[Available data — start]

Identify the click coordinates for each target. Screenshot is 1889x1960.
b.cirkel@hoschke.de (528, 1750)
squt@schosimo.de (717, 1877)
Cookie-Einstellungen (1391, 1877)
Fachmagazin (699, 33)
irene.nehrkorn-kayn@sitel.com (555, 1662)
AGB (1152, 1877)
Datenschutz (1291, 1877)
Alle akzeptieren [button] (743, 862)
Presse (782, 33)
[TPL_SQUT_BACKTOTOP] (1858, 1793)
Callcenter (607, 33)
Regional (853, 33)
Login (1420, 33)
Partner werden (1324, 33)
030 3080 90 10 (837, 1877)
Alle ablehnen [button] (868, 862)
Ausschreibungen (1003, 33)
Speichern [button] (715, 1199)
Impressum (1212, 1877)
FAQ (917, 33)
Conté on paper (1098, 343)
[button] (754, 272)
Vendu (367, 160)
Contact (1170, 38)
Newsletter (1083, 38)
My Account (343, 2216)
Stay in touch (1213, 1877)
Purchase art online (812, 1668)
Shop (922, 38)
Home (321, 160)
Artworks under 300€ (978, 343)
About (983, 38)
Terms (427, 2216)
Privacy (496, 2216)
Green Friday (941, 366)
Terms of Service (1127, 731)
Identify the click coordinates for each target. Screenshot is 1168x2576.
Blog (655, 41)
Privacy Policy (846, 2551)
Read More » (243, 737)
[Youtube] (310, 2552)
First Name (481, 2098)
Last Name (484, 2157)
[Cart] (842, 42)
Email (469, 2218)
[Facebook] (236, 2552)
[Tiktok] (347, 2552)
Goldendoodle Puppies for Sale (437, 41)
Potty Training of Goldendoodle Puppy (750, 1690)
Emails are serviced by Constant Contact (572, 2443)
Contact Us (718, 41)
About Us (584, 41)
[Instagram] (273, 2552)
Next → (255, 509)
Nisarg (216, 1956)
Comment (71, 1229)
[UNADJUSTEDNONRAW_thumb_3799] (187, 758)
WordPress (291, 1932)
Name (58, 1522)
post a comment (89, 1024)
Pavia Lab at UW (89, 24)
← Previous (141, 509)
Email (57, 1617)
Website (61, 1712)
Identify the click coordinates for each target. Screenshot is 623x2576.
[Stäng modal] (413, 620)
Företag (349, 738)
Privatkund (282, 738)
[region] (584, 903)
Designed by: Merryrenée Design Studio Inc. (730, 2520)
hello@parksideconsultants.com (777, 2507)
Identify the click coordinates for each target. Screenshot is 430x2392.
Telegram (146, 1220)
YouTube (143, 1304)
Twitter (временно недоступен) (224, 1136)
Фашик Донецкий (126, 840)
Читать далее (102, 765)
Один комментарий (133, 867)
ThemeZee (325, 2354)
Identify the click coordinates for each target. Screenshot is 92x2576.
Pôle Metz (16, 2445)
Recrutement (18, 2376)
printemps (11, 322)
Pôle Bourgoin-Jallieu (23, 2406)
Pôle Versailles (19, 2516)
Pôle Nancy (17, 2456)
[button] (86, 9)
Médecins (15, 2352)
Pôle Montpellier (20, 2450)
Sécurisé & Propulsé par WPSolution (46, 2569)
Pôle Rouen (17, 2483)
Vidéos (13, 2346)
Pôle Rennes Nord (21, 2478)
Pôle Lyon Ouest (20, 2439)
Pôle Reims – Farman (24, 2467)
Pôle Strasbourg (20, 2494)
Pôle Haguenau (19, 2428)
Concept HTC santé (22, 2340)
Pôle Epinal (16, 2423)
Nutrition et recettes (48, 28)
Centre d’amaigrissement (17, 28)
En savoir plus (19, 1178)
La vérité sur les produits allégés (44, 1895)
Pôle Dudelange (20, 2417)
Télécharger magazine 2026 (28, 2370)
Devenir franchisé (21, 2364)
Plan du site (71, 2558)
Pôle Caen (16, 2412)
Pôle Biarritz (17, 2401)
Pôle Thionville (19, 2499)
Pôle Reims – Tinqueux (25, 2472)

[Available data — finish]

Exercise: The full data, transcribed without change, is the expected answer.

Output of the task:
Identify the click coordinates for each target. Screenshot is 1889x1960.
b.cirkel@hoschke.de (528, 1750)
squt@schosimo.de (717, 1877)
Cookie-Einstellungen (1391, 1877)
Fachmagazin (699, 33)
irene.nehrkorn-kayn@sitel.com (555, 1662)
AGB (1152, 1877)
Datenschutz (1291, 1877)
Alle akzeptieren [button] (743, 862)
Presse (782, 33)
[TPL_SQUT_BACKTOTOP] (1858, 1793)
Callcenter (607, 33)
Regional (853, 33)
Login (1420, 33)
Partner werden (1324, 33)
030 3080 90 10 (837, 1877)
Alle ablehnen [button] (868, 862)
Ausschreibungen (1003, 33)
Speichern [button] (715, 1199)
Impressum (1212, 1877)
FAQ (917, 33)
Conté on paper (1098, 343)
[button] (754, 272)
Vendu (367, 160)
Contact (1170, 38)
Newsletter (1083, 38)
My Account (343, 2216)
Stay in touch (1213, 1877)
Purchase art online (812, 1668)
Shop (922, 38)
Home (321, 160)
Artworks under 300€ (978, 343)
About (983, 38)
Terms (427, 2216)
Privacy (496, 2216)
Green Friday (941, 366)
Terms of Service (1127, 731)
Identify the click coordinates for each target. Screenshot is 1168x2576.
Blog (655, 41)
Privacy Policy (846, 2551)
Read More » (243, 737)
[Youtube] (310, 2552)
First Name (481, 2098)
Last Name (484, 2157)
[Cart] (842, 42)
Email (469, 2218)
[Facebook] (236, 2552)
[Tiktok] (347, 2552)
Goldendoodle Puppies for Sale (437, 41)
Potty Training of Goldendoodle Puppy (750, 1690)
Emails are serviced by Constant Contact (572, 2443)
Contact Us (718, 41)
About Us (584, 41)
[Instagram] (273, 2552)
Next → (255, 509)
Nisarg (216, 1956)
Comment (71, 1229)
[UNADJUSTEDNONRAW_thumb_3799] (187, 758)
WordPress (291, 1932)
Name (58, 1522)
post a comment (89, 1024)
Pavia Lab at UW (89, 24)
← Previous (141, 509)
Email (57, 1617)
Website (61, 1712)
Identify the click coordinates for each target. Screenshot is 623x2576.
[Stäng modal] (413, 620)
Företag (349, 738)
Privatkund (282, 738)
[region] (584, 903)
Designed by: Merryrenée Design Studio Inc. (730, 2520)
hello@parksideconsultants.com (777, 2507)
Identify the click coordinates for each target. Screenshot is 430x2392.
Telegram (146, 1220)
YouTube (143, 1304)
Twitter (временно недоступен) (224, 1136)
Фашик Донецкий (126, 840)
Читать далее (102, 765)
Один комментарий (133, 867)
ThemeZee (325, 2354)
Identify the click coordinates for each target. Screenshot is 92x2576.
Pôle Metz (16, 2445)
Recrutement (18, 2376)
printemps (11, 322)
Pôle Bourgoin-Jallieu (23, 2406)
Pôle Versailles (19, 2516)
Pôle Nancy (17, 2456)
[button] (86, 9)
Médecins (15, 2352)
Pôle Montpellier (20, 2450)
Sécurisé & Propulsé par WPSolution (46, 2569)
Pôle Rouen (17, 2483)
Vidéos (13, 2346)
Pôle Rennes Nord (21, 2478)
Pôle Lyon Ouest (20, 2439)
Pôle Reims – Farman (24, 2467)
Pôle Strasbourg (20, 2494)
Pôle Haguenau (19, 2428)
Concept HTC santé (22, 2340)
Pôle Epinal (16, 2423)
Nutrition et recettes (48, 28)
Centre d’amaigrissement (17, 28)
En savoir plus (19, 1178)
La vérité sur les produits allégés (44, 1895)
Pôle Dudelange (20, 2417)
Télécharger magazine 2026 (28, 2370)
Devenir franchisé (21, 2364)
Plan du site (71, 2558)
Pôle Caen (16, 2412)
Pôle Biarritz (17, 2401)
Pôle Thionville (19, 2499)
Pôle Reims – Tinqueux (25, 2472)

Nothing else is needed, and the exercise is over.